MongoDb Aggregate on both field and a nested array field in the same record

I have a collection. I am trying to get an aggregate sum/count of a field in the record. I also need an aggregate sum/count of a nested array field in the record.
I am using MongoDB 3.0.0 with Jongo.
Please find my record below:
db.events.insert([{
"eventId": "a21sda2s-711f-12e6-8bcf-p1ff819aer3o",
"orgName": "ORG1",
"eventName": "EVA2",
"eventCost": 5000,
"bids": [{
"vendorName": "v1",
"bidStatus": "ACCEPTED",
"bidAmount": 4400
},{
"vendorName": "v2",
"bidStatus": "PROCESSING",
"bidAmount": 4900
},{
"vendorName": "v3",
"bidStatus": "REJECTED",
"bidAmount": "3000"
}] }, {
"eventId": "4427f318-7699-11e5-8bcf-feff819cdc9f",
"orgName": "ORG1",
"eventName": "EVA3",
"eventCost": 1000,
"bids": [ {
"vendorName": "v1",
"bidStatus": "REJECTED",
"bidAmount": 800
}, {
"vendorName": "v2",
"bidStatus": "PROCESSING",
"bidAmount": 900
},{
"vendorName": "v3",
"bidStatus": "PROCESSING",
"bidAmount": 990
}] }])
I need $eventCount and $eventCost where I aggregate $eventCost field.
I get $acceptedCount and $acceptedAmount by aggregating $bids.bidAmount field (with a condition on $bids.bidStatus)
The result I need would be in form:
[
{
"_id" : "EVA2",
"eventCount" : 2,
"eventCost" : 10000,
"acceptedCount" : 2,
"acceptedAmount" : 7400 },
{
"_id" : "EVA3",
"eventCount" : 1,
"eventCost" : 1000 ,
"acceptedCount" : 0,
"acceptedAmount" : 0 },
}]
I am not able to get the result in a single query.
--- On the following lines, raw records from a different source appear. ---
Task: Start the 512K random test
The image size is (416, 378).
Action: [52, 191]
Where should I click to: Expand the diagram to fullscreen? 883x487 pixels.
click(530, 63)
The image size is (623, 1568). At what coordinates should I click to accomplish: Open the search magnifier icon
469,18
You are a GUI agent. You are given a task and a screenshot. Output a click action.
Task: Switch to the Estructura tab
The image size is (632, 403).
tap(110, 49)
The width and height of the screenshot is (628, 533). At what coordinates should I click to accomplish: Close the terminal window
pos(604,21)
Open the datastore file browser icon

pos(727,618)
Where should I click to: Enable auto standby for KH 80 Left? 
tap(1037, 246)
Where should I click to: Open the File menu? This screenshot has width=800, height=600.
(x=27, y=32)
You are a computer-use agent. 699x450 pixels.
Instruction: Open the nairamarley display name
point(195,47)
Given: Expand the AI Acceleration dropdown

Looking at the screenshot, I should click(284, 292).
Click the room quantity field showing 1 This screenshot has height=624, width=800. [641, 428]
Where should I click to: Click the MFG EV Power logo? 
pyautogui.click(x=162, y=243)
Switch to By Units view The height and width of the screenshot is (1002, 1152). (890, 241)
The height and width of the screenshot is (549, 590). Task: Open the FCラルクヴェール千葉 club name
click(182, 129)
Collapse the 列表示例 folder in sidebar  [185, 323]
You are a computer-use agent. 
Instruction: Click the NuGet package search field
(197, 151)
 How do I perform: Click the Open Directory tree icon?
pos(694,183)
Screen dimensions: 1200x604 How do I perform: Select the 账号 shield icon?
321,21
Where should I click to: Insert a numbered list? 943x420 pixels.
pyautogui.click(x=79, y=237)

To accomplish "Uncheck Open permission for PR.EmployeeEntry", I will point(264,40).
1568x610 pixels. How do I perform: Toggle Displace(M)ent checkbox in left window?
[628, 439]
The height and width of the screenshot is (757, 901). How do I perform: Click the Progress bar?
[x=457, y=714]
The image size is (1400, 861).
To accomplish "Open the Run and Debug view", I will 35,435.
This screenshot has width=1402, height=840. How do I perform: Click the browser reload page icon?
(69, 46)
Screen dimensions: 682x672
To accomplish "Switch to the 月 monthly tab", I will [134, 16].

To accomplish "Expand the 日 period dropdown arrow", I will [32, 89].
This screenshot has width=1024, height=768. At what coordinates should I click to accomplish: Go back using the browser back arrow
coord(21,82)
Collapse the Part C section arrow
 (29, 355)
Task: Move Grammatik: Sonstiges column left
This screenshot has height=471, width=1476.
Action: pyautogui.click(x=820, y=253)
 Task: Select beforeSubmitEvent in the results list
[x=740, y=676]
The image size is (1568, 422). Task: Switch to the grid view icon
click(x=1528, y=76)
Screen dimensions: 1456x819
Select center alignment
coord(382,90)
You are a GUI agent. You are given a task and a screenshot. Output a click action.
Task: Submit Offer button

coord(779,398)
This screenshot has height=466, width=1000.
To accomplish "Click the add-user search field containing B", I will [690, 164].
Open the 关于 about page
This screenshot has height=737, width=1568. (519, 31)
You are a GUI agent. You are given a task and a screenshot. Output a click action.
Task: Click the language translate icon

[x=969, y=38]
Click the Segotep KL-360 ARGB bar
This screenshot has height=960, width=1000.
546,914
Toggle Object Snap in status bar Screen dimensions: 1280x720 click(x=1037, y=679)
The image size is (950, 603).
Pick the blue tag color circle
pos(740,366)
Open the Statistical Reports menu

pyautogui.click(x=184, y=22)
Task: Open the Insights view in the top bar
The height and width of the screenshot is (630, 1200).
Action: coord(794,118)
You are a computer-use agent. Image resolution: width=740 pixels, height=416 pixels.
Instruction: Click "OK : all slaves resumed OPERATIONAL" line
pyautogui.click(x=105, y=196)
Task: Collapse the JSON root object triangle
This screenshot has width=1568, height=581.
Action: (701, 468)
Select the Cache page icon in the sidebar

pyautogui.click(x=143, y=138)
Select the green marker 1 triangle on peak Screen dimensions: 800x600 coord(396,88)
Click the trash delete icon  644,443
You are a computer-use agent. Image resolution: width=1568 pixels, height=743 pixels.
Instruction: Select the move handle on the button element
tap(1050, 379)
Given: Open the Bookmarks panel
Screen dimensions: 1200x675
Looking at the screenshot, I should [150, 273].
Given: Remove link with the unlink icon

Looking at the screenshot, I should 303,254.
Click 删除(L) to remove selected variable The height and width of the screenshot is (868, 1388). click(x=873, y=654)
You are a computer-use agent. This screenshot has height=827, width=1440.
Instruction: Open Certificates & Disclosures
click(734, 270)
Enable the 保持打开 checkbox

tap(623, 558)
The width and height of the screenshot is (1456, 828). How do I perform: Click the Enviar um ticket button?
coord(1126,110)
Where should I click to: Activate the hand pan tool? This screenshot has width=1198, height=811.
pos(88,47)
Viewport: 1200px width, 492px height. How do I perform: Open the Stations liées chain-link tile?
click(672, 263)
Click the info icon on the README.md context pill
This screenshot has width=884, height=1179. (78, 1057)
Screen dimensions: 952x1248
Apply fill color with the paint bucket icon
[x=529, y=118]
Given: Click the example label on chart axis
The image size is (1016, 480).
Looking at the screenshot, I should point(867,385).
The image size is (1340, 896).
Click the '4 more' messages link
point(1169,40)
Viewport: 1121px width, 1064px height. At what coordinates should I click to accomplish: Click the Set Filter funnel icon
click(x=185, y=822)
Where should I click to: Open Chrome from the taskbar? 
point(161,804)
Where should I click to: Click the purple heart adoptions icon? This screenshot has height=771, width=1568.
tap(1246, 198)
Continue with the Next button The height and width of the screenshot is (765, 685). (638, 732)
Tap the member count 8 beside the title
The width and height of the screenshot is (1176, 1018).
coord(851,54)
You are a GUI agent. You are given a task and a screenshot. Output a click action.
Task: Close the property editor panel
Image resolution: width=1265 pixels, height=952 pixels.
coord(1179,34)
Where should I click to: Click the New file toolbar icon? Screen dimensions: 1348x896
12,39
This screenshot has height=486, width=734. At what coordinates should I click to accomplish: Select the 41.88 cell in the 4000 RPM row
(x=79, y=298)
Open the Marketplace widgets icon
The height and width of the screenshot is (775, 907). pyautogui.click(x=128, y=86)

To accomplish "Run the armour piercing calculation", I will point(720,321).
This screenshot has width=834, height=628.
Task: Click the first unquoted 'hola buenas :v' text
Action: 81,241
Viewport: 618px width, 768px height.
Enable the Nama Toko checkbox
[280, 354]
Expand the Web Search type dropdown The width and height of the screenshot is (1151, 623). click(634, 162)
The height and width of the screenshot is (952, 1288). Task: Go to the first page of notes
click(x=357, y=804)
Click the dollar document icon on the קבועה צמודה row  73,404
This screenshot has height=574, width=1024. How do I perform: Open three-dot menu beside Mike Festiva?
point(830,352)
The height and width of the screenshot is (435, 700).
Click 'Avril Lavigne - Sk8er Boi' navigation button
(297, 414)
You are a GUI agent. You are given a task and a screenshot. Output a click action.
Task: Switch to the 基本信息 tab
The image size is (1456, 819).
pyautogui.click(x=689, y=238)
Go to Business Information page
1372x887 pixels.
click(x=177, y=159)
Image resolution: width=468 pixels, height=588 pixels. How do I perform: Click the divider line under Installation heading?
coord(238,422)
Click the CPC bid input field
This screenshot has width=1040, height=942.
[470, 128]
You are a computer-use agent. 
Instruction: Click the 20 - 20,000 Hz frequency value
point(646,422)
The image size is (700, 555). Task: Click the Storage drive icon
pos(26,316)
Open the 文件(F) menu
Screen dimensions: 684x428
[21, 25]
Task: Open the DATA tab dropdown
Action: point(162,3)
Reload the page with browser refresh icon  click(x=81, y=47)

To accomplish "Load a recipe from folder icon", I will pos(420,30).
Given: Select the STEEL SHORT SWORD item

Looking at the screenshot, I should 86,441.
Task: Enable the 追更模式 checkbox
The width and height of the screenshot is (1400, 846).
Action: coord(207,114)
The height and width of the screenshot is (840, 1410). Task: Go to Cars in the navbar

Right now I make two Queries A and Query B(refer below) and merge them in my Java Code.
I use an $unwind operator in my Query B.
Is there a way I can the achieve the same result, in a single query. I feel all I need is a way to pass the bids[] array downstream for the next operation in the pipeline.
I tried $push operator, but I am not able to figure, a way to push the entire bid[] array downstream.
I don't want to change my record structure, but if there is something intrinsically wrong, I could give it a try. Thanks for all your help.
My Solution
Query A:
db.events.aggregate([
{$group: {
_id: "$eventName",
eventCount: {$sum: 1}, // Get count of all events
eventCost: {$sum: "$eventCost"} // Get sum of costs
} }
])
Query B:
db.events.aggregate([
{$unwind: "$bids" },
{$group: {
_id: "$eventName",
// Get Count of Bids that have been accepted
acceptedCount:{ $sum:{$cond: [{$eq: ["$bids.bidStatus","ACCEPTED"]} ,1,0] } } ,
// Get Sum of Amounts that have been accepted
acceptedAmount:{$sum:{$cond: [{$eq: ["$bids.bidStatus","ACCEPTED"]} ,"$bids.bidAmount",0]
} } } }
])
Join Query A and QueryB in Java Code.
What I need:
A single DB operation to accomplish the same
The problem with unwinding arrays is it's going to mess up your count's for the grouped events if you try to unwind these before you do that initial grouping, as the number of items in each document array will affect the count and sum with the deformalized documents.
Provided that is practical for your data size, there is however nothing wrong with using $push to simply create and "array" of "arrays", where of course you just process $unwind twice on each grouped document:
db.events.aggregate([
{ "$group": {
"_id": "$eventName",
"eventCount": { "$sum": 1 },
"eventCost": { "$sum": "$eventCost" },
"bids": { "$push": "$bids" }
}},
{ "$unwind": "$bids" },
{ "$unwind": "$bids" },
{ "$group": {
"_id": "$_id",
"eventCount": { "$first": "$eventCount" },
"eventCost": { "$first": "$eventCost" },
"acceptedCount":{
"$sum":{
"$cond": [
{ "$eq": [ "$bids.bidStatus","ACCEPTED" ] },
1,
0
]
}
},
"acceptedCost":{
"$sum":{
"$cond": [
{ "$eq": [ "$bids.bidStatus","ACCEPTED" ] },
"$bids.bidAmount",
0
]
}
}
}}
])
The likely better alternative to this is to sum up the "accepted" values from each document first, and then sum those values per "event" later:
db.events.aggregate([
{ "$unwind": "$bids" },
{ "$group": {
"_id": "$_id",
"eventName": { "$first": "$eventName" },
"eventCost": { "$first": "$eventCost" },
"acceptedCount":{
"$sum":{
"$cond": [
{ "$eq": [ "$bids.bidStatus","ACCEPTED" ] },
1,
0
]
}
},
"acceptedCost":{
"$sum":{
"$cond": [
{ "$eq": [ "$bids.bidStatus","ACCEPTED" ] },
"$bids.bidAmount",
0
]
}
}
}},
{ "$group": {
"_id": "$eventName",
"eventCount": { "$sum": 1 },
"eventCost": { "$sum": "$eventCost" },
"acceptedCount": { "$sum": "$acceptedCount" },
"acceptedCost": { "$sum": "$acceptedCost" }
}}
])
In that way each array is reduced to just the values you need to collect and this makes the latter $group a lot easier.
Those are a couple of approaches with the latter being the better option, but if you are actually able to process both queries in parallel and combine them in a smart way, then running two queries as you are currently doing would be my recommended approach for the best performance.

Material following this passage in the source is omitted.